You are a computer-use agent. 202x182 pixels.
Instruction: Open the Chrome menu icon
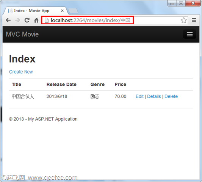194,20
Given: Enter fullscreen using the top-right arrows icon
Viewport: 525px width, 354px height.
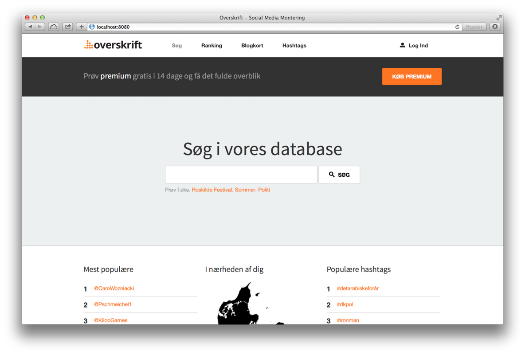Looking at the screenshot, I should [x=499, y=18].
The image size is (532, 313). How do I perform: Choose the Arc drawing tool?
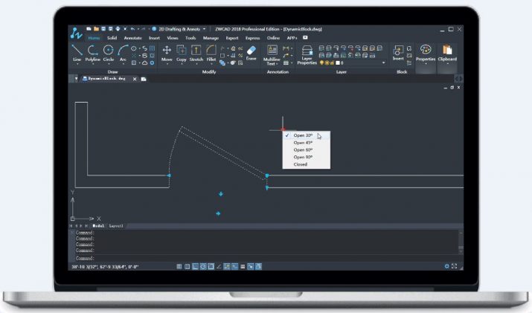point(123,52)
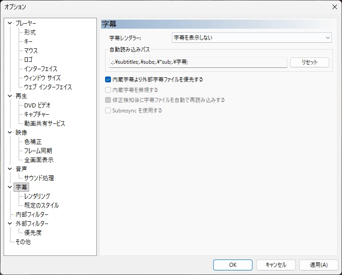
Task: Open the DVD ビデオ settings page
Action: [37, 105]
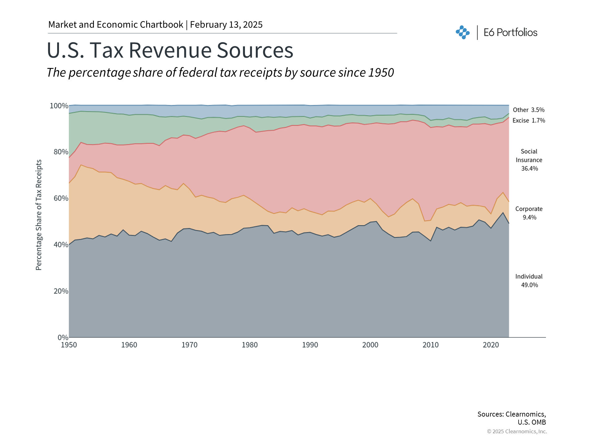Click the 100% y-axis tick label
This screenshot has height=445, width=593.
pos(59,106)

===

#### [EXERCISE INSTRUCTIONS]
Each record should appear again exactly as it stands, with no picture included.

#### [WRITTEN SOLUTION]
You are a computer-use agent. 202x182 pixels.
Instruction: Open the Chrome menu icon
194,20
Given: Enter fullscreen using the top-right arrows icon
Viewport: 525px width, 354px height.
Looking at the screenshot, I should [x=499, y=18].
The image size is (532, 313). How do I perform: Choose the Arc drawing tool?
point(123,52)
Task: Open the DVD ビデオ settings page
Action: [37, 105]
Click the 100% y-axis tick label
This screenshot has height=445, width=593.
pos(59,106)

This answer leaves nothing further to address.